New stores (RocksDB, InMemory) will be added that implement the corresponding new interfaces. Note, we keep the existing stores as-is and only add new stores that can be used by PAPI users too; by default, PAPI users would need to rewrite their application to switch from existing store usage to new stores if desired.

All users upgrade with a single rolling bounce per instance.

For hide the format change for DSL user, the new stores will handle the format change internally. We have to distinguish in-memory and persistent stores:

In-Memory stores:

Persistent stores:

The described upgrade path works for library provided store implementations out-of-the-box. All new stores implement TimestampedBytesStore interface, that indicates that the store can handle old and new format and does a seamless upgrade internally.

There is one special case for which users uses a custom XxxByteStoreSupplier. For this case the returned store wont' implement TimestampedBytesStore and won't understand the new format. Hence, we use a proxy store to remove timestamps on write and add surrogate timestamp -1 (semantics is "unknown") on read (note, that for non-persistent custom stores, we don't need to use the proxy). Using the proxy is required to guarantee a backward compatible upgrade path. Users implementing a custom XxxByteStoreSupplier can opt-in and extend their stores to implement TimestampedBytesStore interface, too. For this case, we don't wrap the store with a proxy and it's the users responsibility to implement the custom store correctly to migrate from old to new format. Users implementing a custom stores that implement TimestampedBytesStore and that want to upgrade existing data in old format to new format can use TimestampedBytesStores#convertToTimestampedFormat() method.

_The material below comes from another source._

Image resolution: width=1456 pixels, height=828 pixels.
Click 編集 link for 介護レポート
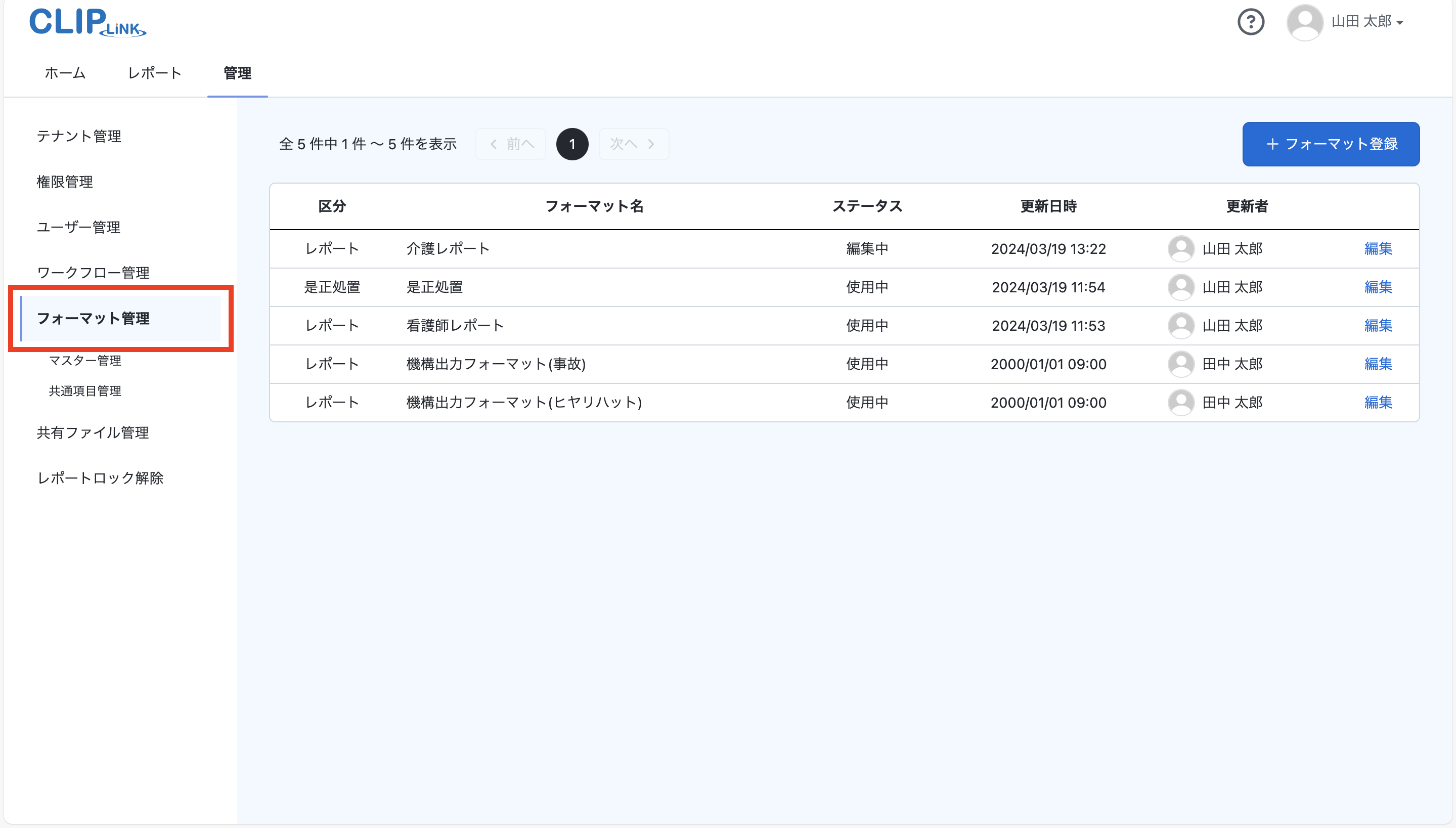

Compatibility, Deprecation, and Migration Plan

Simple rolling bounce upgrade is sufficient. For PAPI uses, nothing changes at all. For DSL users, the internal RocksDBTimestampedStore (as one example) will upgrade the store data lazily in the background. Only if users provide a custom XxxByteStoreSupplier no upgrade happens (but users can opt-in implementing TimestampedBytesStore interface) but the old format is kept. We use a proxy store that removes/adds timestamp on read/write.

To keep interactive queries feature compatible, the new TimestampedXxxStores can be queried with and without timestamp. This is important for DSL users, that might query a store as KeyValueStore while the DSL switches the store internally to a TimestampedKeyValueStore. Thus, we allow to query a TimestampedKeyValueStore with queryable story type "key-value" and remove the timestamp under the hood on read. Compatibility for window/session stores are handled similarly.

The TimestampedBytesStore interface will be implemented by Kafka Streams for the newly added stores. Only users who implement custom key-value/window/session stores are not affected, as their stores will be wrapped by the proxy store. User can "opt-in" of course, and change their custom key-value/window/session store implementation to support the new TimestampedXxxStore interfaces by implementing TimestampedBytesStore in their own store classes. For other user implemented stores that add a new StateStore type, nothing changes for existing code.

Test Plan

This feature can be mainly tested via unit and integration tests:

Additionally, existing system tests are extended to perform rolling bounce upgrades.